Die Resultate unserer Studien zeigen, dass die Stärke des magnetischen Dynamos eines Planeten zum Schutz seiner Atmosphäre einen wichtigeren Beitrag liefert als unterschiedliche Massenflüsse von CMEs. Eine starke Magnetosphäre kann erwartungsgemäß ein Schutzschild gegen das anströmende stellare Plasma darstellen und die Evolution eines Planeten zu einer habitablen Welt beeinflussen. Für schwach magnetisierte Erd-ähnliche Exoplaneten welche sich in HZ < 0.1 AU befinden kann das auftreffende CME-Plasma die Magnetosphären komprimieren, sodass solche Planeten eine Venus-ähnliche Atmosphärenwechselwirkung aufweisen können. In so einem Fall ergeben unsere Studien große Atmosphärenverlustraten, siehe Abb. 3, und erhöhte energiereiche Strahlung, siehe Abb. 4, könnte mögliche Lebensformen auf der Planetenoberfläche stärker beeinträchtigen wir auf der Erde.

 

Abb. 3: Zeitabhängige Sauerstoffionen Pick-up Verlustraten (in bar/Gyr) von einem CO 2 -reichen Exoplaneten mit der Größe und Masse der Erde als Funktion des XUV Flusses und einer schwachen bis moderaten CME-Plasmadichte bei einer Orbitaldistanz von 0.05 AU. Die Verlustraten sind für einen schwach magnetischen (strichlierte Linie) und für einen unmagnetisierten (punktierte Linie) Planeten berechnet. Die Hindernisse für das anströmende CME-Plasma befinden sich für den schwach magnetisierten Planeten an der Exobase der durch die XUV-Strahlung aufgeheizten oberen Atmosphäre und für den unmagnetisierten Planeten bei der gegenwärtigen Venusionopause von ca. 300 km.

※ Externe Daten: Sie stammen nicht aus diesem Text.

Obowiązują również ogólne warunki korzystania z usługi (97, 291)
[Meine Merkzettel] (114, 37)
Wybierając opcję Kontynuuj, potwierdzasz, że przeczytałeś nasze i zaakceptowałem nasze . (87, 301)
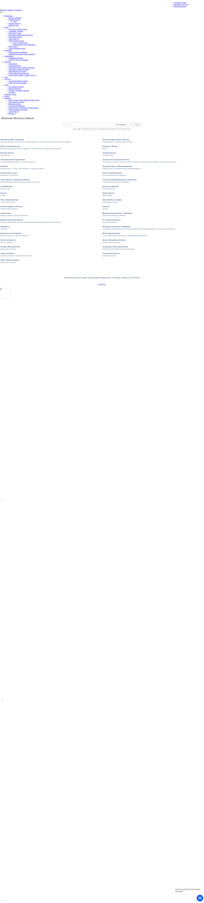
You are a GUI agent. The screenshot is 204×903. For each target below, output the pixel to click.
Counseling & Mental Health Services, (11, 222)
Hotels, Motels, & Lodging (112, 200)
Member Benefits (14, 20)
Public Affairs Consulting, (47, 142)
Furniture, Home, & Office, (110, 235)
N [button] (104, 129)
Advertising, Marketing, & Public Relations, (13, 142)
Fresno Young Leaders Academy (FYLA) (22, 75)
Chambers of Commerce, (8, 256)
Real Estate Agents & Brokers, (148, 229)
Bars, (13, 235)
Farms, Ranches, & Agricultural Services (15, 180)
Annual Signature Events (16, 48)
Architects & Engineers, (132, 162)
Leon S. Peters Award (20, 43)
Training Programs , (24, 168)
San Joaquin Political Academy (18, 69)
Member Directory (14, 23)
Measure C (12, 113)
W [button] (123, 129)
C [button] (81, 129)
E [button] (85, 129)
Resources (7, 98)
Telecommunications (129, 249)
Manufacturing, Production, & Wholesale (117, 213)
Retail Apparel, (122, 235)
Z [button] (129, 129)
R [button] (112, 129)
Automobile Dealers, (108, 142)
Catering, (18, 235)
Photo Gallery (13, 46)
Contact (6, 96)
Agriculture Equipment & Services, (10, 182)
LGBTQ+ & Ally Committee (18, 60)
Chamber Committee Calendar (18, 90)
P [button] (108, 129)
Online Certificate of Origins (18, 110)
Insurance (106, 206)
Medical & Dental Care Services (12, 220)
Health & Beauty (108, 193)
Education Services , (6, 168)
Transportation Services (111, 253)
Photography (122, 175)
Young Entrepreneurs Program (18, 73)
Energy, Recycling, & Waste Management (117, 166)
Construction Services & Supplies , (150, 162)
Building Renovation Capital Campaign (21, 54)
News (6, 77)
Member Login (13, 25)
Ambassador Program (15, 58)
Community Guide (180, 3)
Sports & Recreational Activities (114, 240)
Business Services (7, 153)
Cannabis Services (109, 153)
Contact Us (124, 278)
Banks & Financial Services (10, 146)
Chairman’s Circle (10, 94)
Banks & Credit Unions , (24, 148)
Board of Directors (14, 89)
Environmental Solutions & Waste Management (126, 168)
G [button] (89, 129)
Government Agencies (111, 186)
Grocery (3, 193)
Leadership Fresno (14, 66)
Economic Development (16, 106)
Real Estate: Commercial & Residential (116, 226)
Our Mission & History (16, 87)
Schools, (15, 168)
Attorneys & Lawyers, (7, 215)
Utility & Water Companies (10, 260)
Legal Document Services (20, 215)
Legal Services (6, 213)
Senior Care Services (8, 240)
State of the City (13, 39)
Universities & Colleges (37, 168)
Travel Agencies (14, 175)
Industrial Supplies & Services (11, 206)
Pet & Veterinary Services (112, 220)
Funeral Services (7, 186)
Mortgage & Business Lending (52, 148)
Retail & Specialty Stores (111, 233)
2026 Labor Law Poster (16, 102)
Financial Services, (37, 148)
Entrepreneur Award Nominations (24, 45)
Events (6, 27)
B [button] (79, 129)
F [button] (87, 129)
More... (175, 162)
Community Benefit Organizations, (10, 162)
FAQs (15, 22)
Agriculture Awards (15, 37)
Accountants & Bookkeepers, (9, 148)
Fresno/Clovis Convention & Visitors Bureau (23, 108)
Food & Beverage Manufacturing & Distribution (120, 180)
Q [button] (110, 129)
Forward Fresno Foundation (17, 52)
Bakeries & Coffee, (6, 235)
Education (4, 166)
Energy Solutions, (108, 168)
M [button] (101, 129)
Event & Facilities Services (112, 173)
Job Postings (116, 278)
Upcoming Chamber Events (17, 29)
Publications (5, 226)
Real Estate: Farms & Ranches (166, 229)
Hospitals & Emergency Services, (32, 222)
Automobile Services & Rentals (124, 142)
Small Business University (17, 71)
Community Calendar (15, 31)
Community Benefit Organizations (13, 159)
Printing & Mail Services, (33, 142)
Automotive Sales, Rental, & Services (116, 139)
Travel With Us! (13, 112)
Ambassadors (8, 56)
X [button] (125, 129)
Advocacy (7, 79)
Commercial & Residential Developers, (114, 229)
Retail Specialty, (131, 235)
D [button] (83, 129)
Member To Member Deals (103, 278)
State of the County (14, 33)
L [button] (99, 129)
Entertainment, (5, 175)
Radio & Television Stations (63, 142)
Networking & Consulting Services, (113, 249)
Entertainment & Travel (9, 173)
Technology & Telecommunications (115, 247)
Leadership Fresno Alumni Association (21, 67)
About (6, 85)
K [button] (97, 129)
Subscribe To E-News (181, 4)
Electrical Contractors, (166, 162)
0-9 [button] (74, 129)
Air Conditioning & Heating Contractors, (114, 162)
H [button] (92, 129)
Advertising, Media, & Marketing (12, 139)
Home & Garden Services (9, 200)
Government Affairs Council (18, 81)
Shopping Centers (142, 235)
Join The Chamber (134, 278)
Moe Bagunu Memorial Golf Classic (20, 35)
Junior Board (12, 64)
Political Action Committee (17, 83)
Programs (7, 62)
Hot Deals (91, 278)
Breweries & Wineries (110, 146)
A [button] (77, 129)
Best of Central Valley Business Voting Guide (23, 100)
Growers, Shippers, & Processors (30, 182)
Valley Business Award (16, 41)
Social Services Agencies (28, 162)
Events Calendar (82, 278)
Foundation (8, 50)
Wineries (105, 148)
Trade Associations (8, 253)
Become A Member (15, 18)
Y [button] (127, 129)
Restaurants (24, 235)
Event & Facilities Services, (110, 175)
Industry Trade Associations (23, 256)
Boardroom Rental (180, 6)
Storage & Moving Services (10, 247)
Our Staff (11, 92)
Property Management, (132, 229)
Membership (8, 16)
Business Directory (70, 278)
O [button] (106, 129)
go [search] (138, 124)
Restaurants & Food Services (11, 233)
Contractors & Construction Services (116, 159)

Abb. 4: Auftrefffläche von energiereichen Teilchen als Funktion der Teilchenenergie. Die Auftreff fläche entspricht einem Bereich am Planeten wo energiereiche Teilchen wie kosmische Strahlung mit einer bestimmten Energie in die Atmosphäre eindringen können. Die durchgezogene Linie entspricht den irdischen Werten. Die strichlierte Linie gibt die Bereiche eines rotationsgebundenen Erd-ähnlichen Planeten mit einem Orbit innerhalb einer HZ bei 0.2 AU eines Sterns mit der halben Sonnenmasse an.